Aim of the exercise
Lines of the data that contain the word "Task" are the ones to copy.

*** Input data Section Begins ***

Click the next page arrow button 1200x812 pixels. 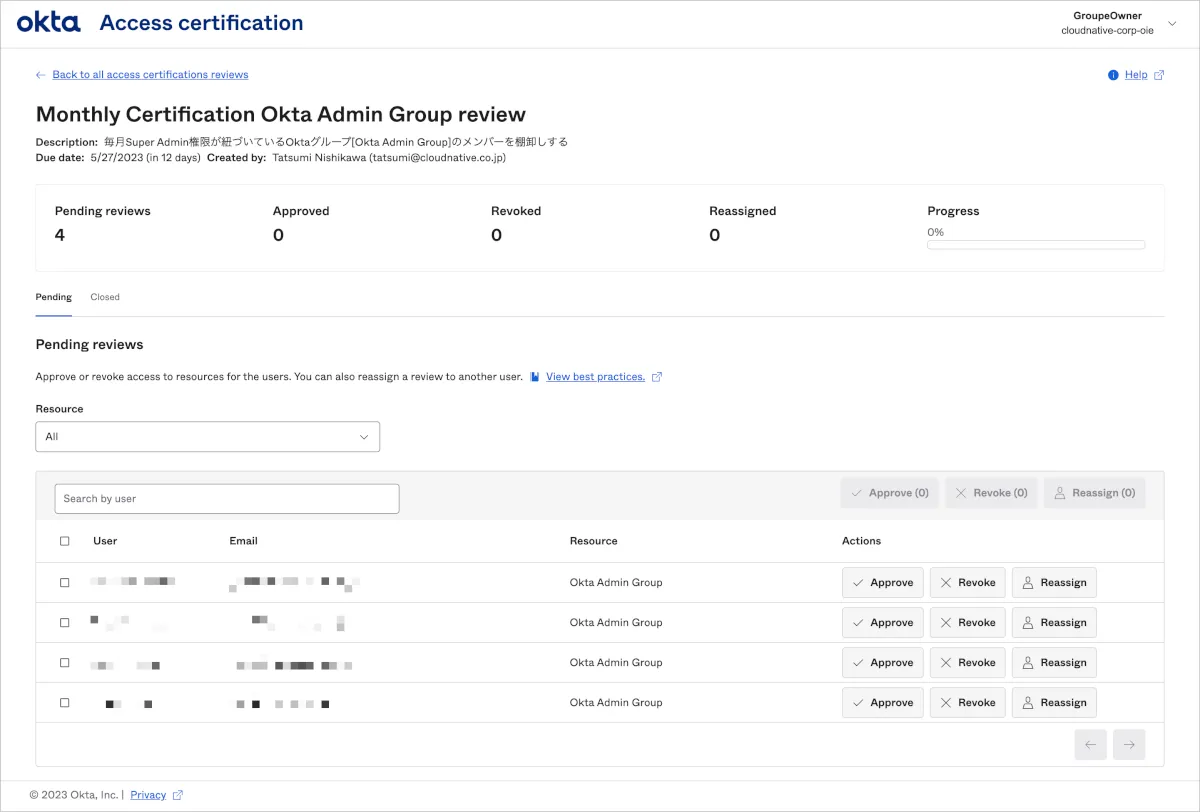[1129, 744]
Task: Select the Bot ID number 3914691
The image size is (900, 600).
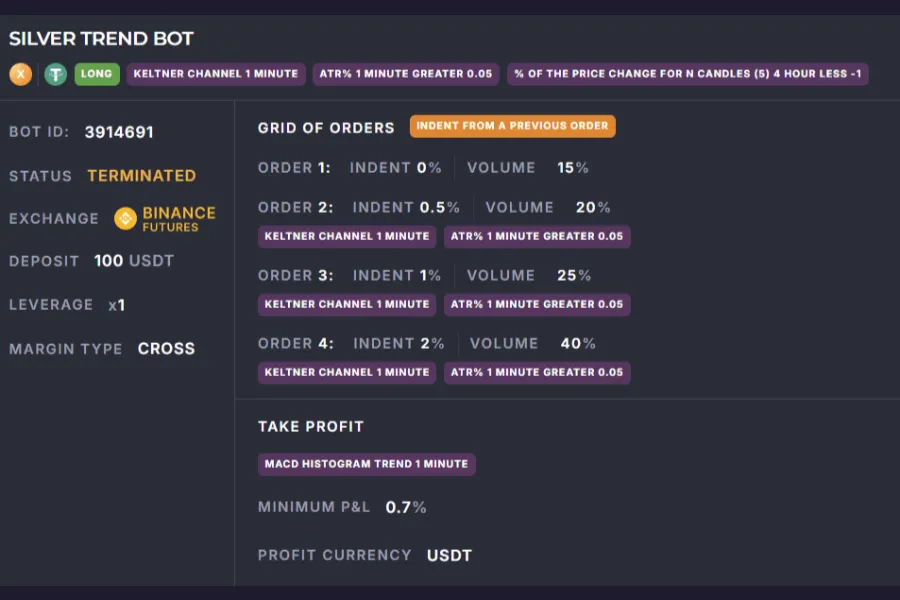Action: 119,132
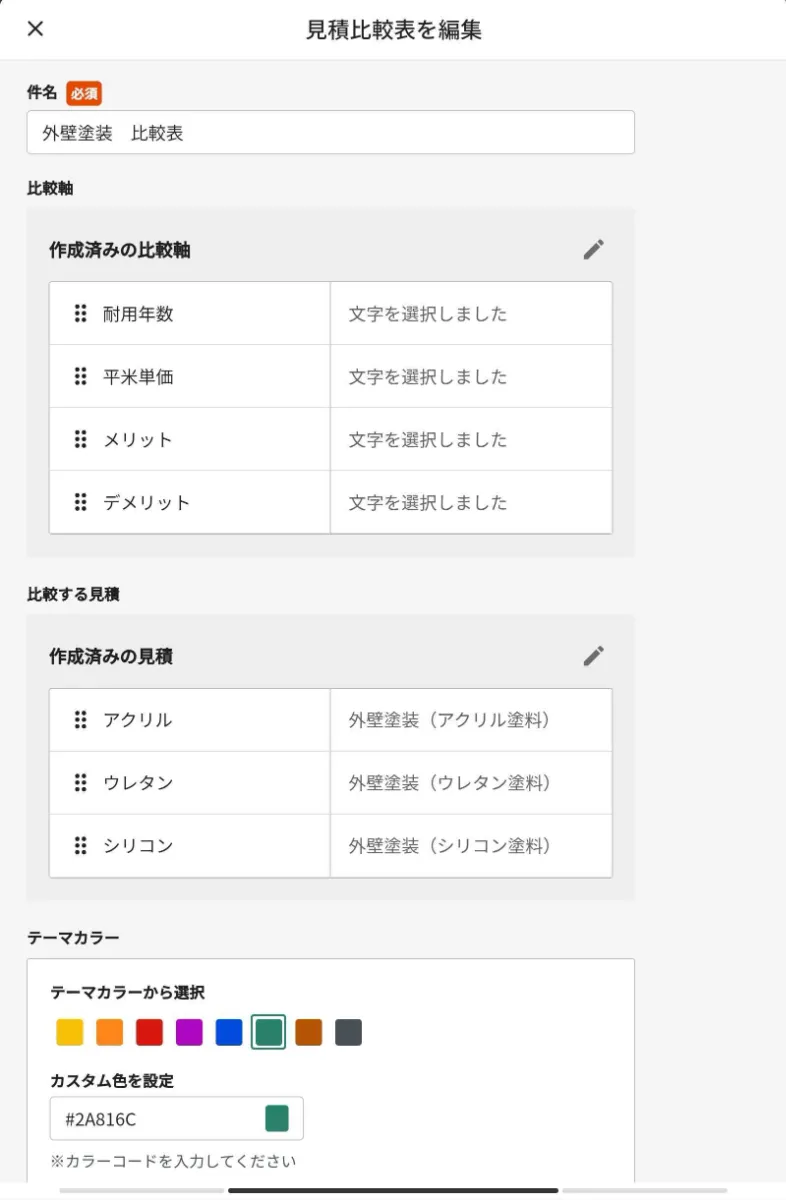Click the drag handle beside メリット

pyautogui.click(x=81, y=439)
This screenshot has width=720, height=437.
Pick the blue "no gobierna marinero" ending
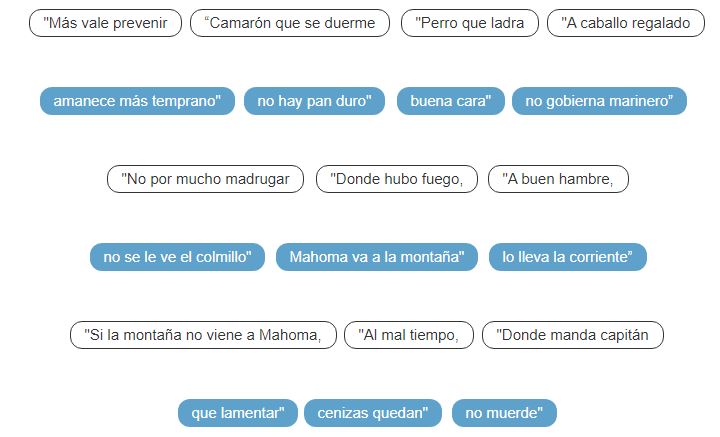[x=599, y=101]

*** Input data Section Ends ***
*** Input data Section Begins ***

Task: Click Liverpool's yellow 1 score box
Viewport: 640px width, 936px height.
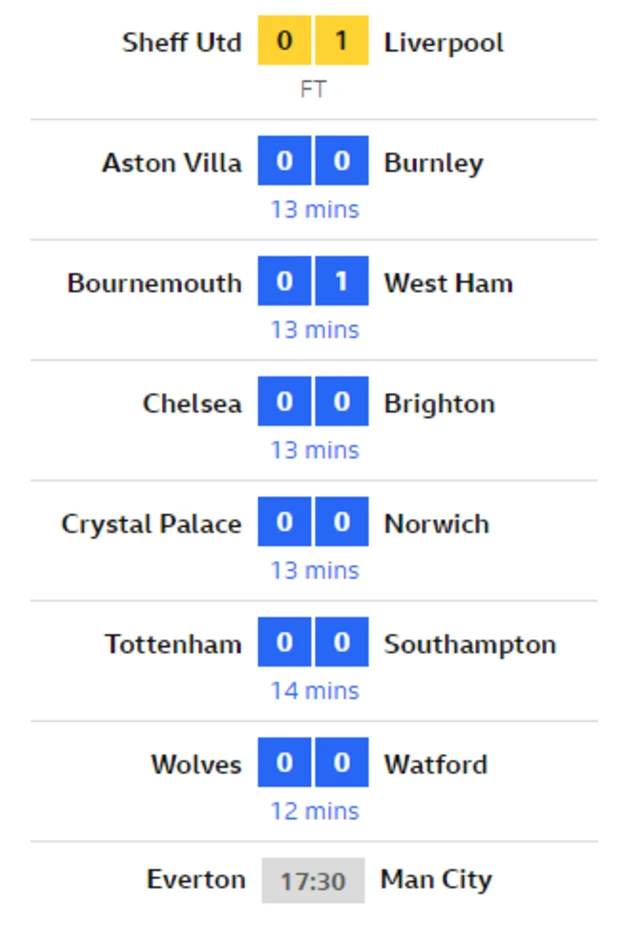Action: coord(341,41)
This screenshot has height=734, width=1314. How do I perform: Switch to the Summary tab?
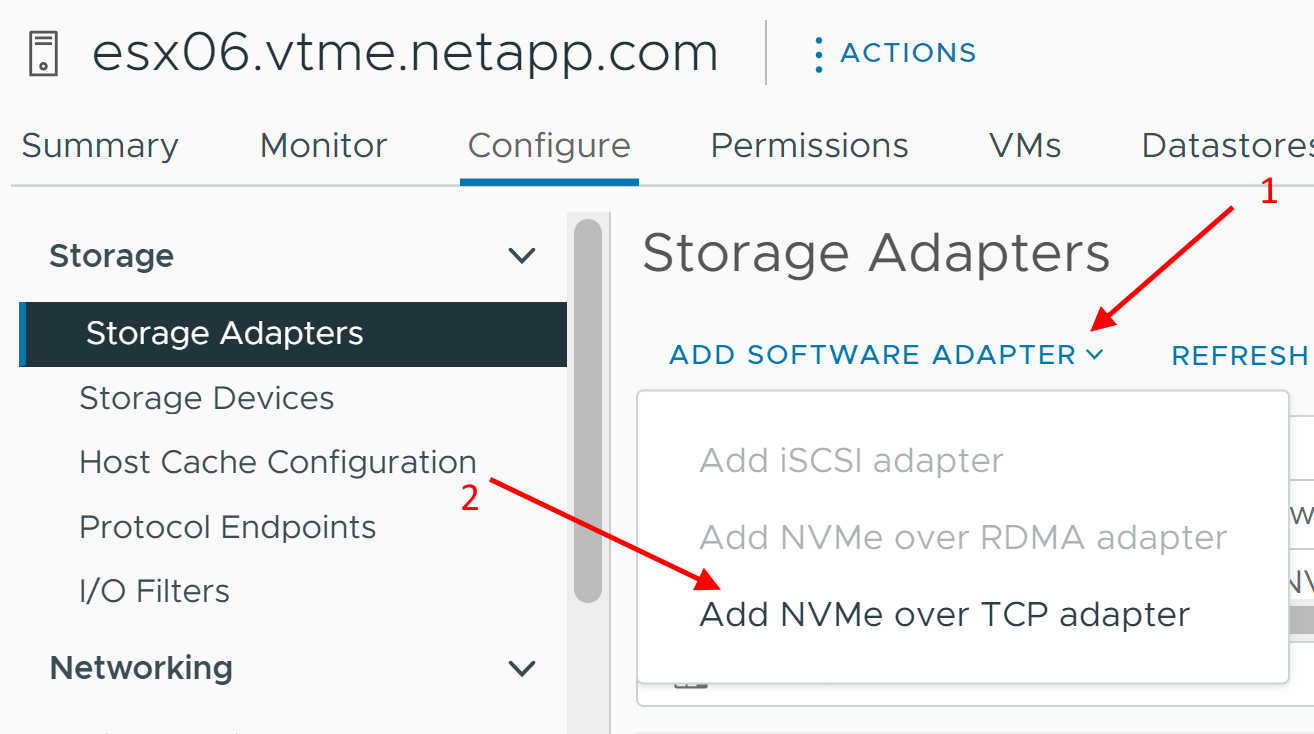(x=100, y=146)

*** Input data Section Ends ***

Result for this exercise
Task: Select the Bot ID number 3914691
Task: Click Liverpool's yellow 1 score box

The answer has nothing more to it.